◆ REQUIREMENT
For each line of the listing below that contains the string "agent", copy the line.
________________
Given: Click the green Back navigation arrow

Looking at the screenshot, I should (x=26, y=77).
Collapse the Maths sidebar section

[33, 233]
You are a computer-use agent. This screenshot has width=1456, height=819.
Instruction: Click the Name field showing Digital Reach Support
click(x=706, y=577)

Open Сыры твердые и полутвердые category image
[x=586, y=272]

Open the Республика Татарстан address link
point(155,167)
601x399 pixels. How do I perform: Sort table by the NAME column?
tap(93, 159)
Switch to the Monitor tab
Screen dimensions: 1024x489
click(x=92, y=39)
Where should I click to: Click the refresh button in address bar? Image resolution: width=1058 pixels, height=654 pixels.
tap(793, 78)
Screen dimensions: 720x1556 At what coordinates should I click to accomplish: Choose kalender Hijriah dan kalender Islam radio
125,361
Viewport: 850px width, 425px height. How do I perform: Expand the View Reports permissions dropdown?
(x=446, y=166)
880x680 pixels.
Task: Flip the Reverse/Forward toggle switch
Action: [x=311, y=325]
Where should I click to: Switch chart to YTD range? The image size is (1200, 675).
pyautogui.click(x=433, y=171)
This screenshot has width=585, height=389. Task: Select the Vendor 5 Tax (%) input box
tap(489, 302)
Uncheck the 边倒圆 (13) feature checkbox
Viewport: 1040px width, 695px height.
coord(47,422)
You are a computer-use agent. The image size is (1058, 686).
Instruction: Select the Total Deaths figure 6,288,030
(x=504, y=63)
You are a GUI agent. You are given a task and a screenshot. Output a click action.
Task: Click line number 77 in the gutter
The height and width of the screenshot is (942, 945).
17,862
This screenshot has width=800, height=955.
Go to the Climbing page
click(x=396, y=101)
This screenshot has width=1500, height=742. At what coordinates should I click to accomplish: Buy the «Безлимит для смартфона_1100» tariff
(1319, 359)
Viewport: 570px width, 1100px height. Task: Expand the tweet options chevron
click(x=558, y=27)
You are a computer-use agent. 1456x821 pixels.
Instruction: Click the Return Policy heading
________________
◆ RESULT OF THE EXERCISE
You are a computer-use agent. This screenshot has width=1456, height=819.
You are a computer-use agent. The image size is (1058, 686).
You are a GUI agent. You are given a task and a screenshot. Output a click action.
You are a computer-use agent. 1456x821 pixels.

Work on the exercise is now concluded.